Michael Rolfe1, Samantha Hayes2, Meaghan Smith1
1Department of Chemistry and Biotechnology and Department of Computing Technologies, School of Science, Computing and Engineering Technologies, Swinburne University of Technology Melbourne, VIC 3122, Australia.
Journal of Hazardous Materials
|November 2, 2023
Summary
This study developed a smartphone-based image recognition system for asbestos identification. The system achieved 90% accuracy, offering a portable and cost-effective solution for detecting asbestos materials.
Area of Science:
- Environmental Science
- Materials Science
- Computer Science
Background:
- Asbestos identification is crucial for environmental and economic reasons.
- Current methods rely on laboratory analysis with light microscopy and specialized mounting.
- A need exists for more accessible and portable asbestos detection methods.
Purpose of the Study:
- To develop a smartphone-based image recognition system for asbestos identification.
- To evaluate the effectiveness of portable microscopy combined with deep learning for this task.
- To compare the performance of different convolutional neural network (CNN) models.
Main Methods:
- Utilized a portable 30x microscope with a smartphone camera.
- Trained a deep learning model using 7328 images from over 1000 asbestos cement sheet samples.
- Tested and compared three CNN models: ResNet101, InceptionV3, and VGG_16.
Main Results:
- ResNet101 achieved the highest accuracy (98.46%) with a loss of 3.8%.

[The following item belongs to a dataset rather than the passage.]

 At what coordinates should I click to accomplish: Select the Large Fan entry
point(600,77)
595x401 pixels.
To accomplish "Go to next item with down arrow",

- The phone-based system correctly identified asbestos distinctiveness 90% of the time without specialized mounting.
- ResNet101 demonstrated superior performance compared to other tested deep learning models.
Conclusions:
- A portable smartphone-based system can effectively identify asbestos.
- Deep learning, particularly ResNet101, offers a promising approach for accurate asbestos detection.
- This technology provides a more accessible and potentially cost-effective alternative to traditional laboratory methods.